Сейчас ходит Олег — он, наоборот, молодой: сама бы с ним замутила, но это странно… отбивать парня у матери… — Ева поднимает кулак. — Вот, уже пятеро. Были и другие, но я уже не помню…
Ничего себе!
— А как же любовь? — говорю я тупо.
Ева усмехается:
— Без любви прожить можно, а без мужчины — никуда. Надо уметь хорошо устроиться. Найти такого, чтоб за ним — как за каменной стеной. Чтоб решал все твои проблемы.
— Это ты сама так думаешь или мама сказала?
— Сама! И мать тоже. Разве она неправа?
— Неправа, — подаёт голос Полина.
— Твоя считает иначе?
— Моя мне не указ, — огрызается Полина. — У меня своя голова на плечах есть. Не надо ни на кого надеяться. Особенно на мужчин. Надо получить образование, найти хорошую работу… Чтоб ни от кого не зависеть.
— Ну и глупо, — фыркает Ева. — А как же мужские дела? Розетку починить или гвоздь забить?
— Ха! — фыркает в ответ Полина. — У тебя дома что, розетки каждый день ломаются?
— Было как-то дело… Год назад.
— И кто чинил?
— Ну… — Ева морщит лоб. — Вроде бы мастер. По объявлению нашли.

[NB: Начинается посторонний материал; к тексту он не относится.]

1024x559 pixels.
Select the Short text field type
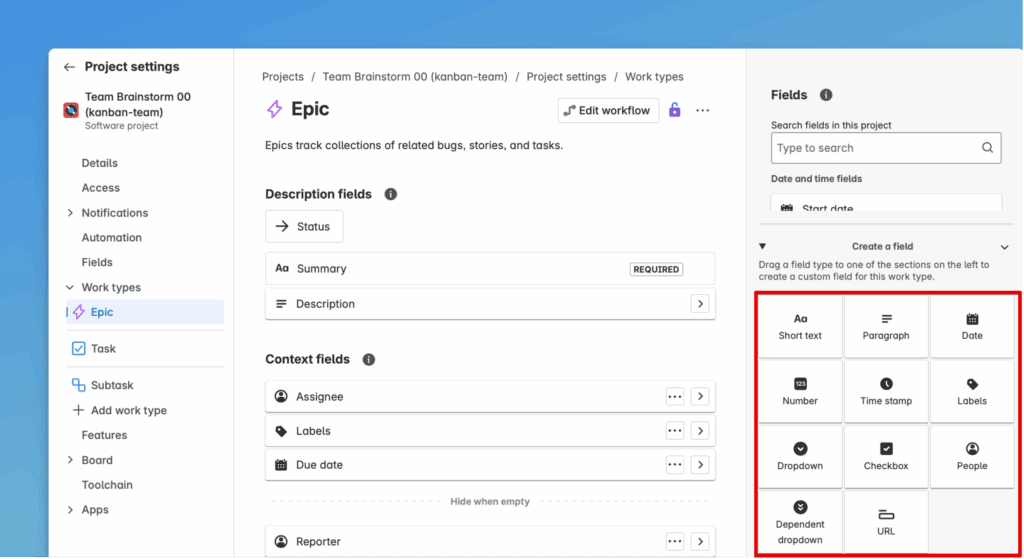pyautogui.click(x=800, y=326)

— Так в чём проблема? Зачем держать дома мужчину, если можно раз в год вызвать мастера и заплатить ему? Это же нерационально! Всё равно что купить дрель, чтобы раз в пять лет просверлить в стене одну дырочку!
— Дрель, говоришь? — усмехается Ева. — А кто тебя обнимет и поцелует — дрель? И всё остальное, кхе-кхе, тоже будешь с дрелью делать?

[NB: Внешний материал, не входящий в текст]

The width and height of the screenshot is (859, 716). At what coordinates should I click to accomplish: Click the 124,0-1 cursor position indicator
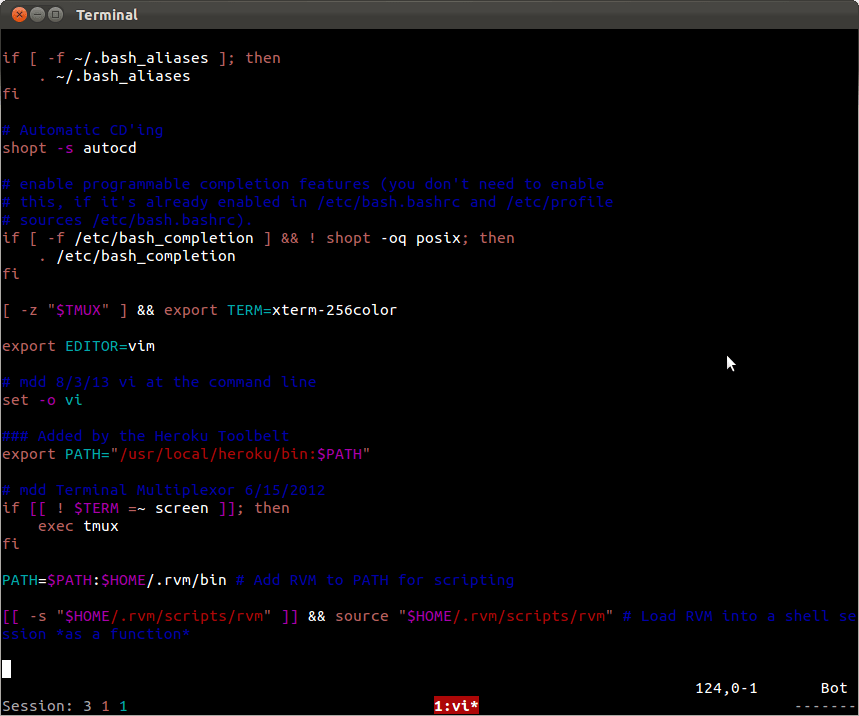point(726,688)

— Всё остальное, — свысока сообщает Полина, — куда безопаснее делать самой, чем с парнями, которые думают не головой, а этим самым местом.
— А жить с кем будешь? С сорока кошками?
— А хоть бы и с кошками. Только не с мужчиной. — Полина упирает руки в бока. — У вас глаза где — на затылке, что ли? Ну так разуйте их! Посмотрите хотя бы на свои семьи. Кому из нас повезло с отцами? Ева, что скажешь? Довольна своим папой?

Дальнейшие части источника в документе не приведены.